- [TASK DETAILS]: Your answer must consist of exactly the lines below, starting with the line with "You are a GUI" and going on through the line with "Task: Click the Nifty MNC bar", and nothing else.

- [EXTRACTED ENTRIES]:

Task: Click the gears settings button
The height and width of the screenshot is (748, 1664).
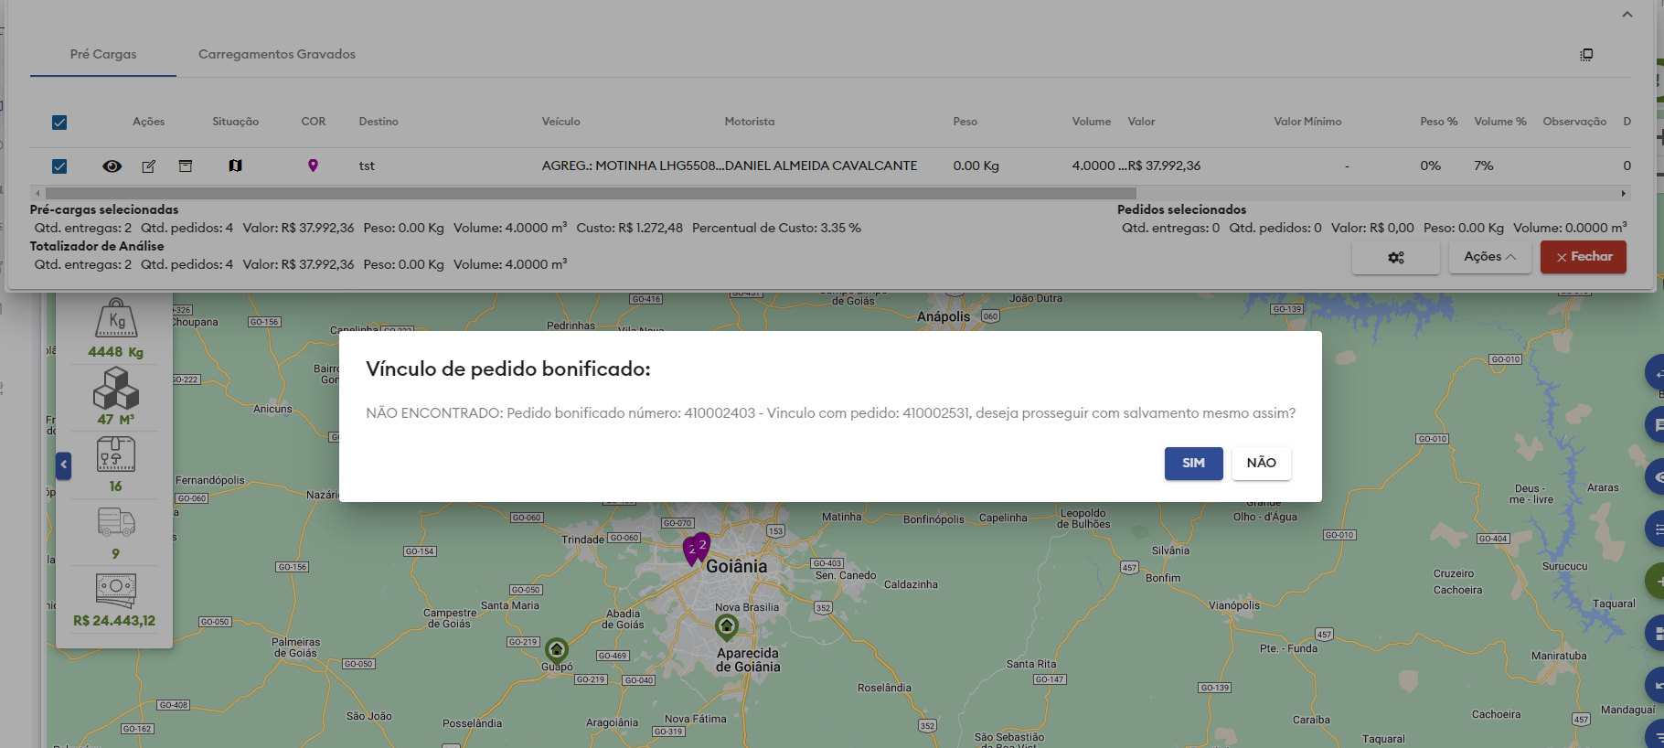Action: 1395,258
...
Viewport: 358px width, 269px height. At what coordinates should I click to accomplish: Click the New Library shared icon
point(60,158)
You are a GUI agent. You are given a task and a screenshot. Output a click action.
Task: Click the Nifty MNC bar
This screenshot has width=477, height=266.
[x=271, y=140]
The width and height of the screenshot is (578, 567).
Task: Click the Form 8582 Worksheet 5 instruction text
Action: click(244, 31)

- [TASK RESPONSE]:
You are a GUI agent. You are given a task and a screenshot. Output a click action.
Task: Click the Nifty MNC bar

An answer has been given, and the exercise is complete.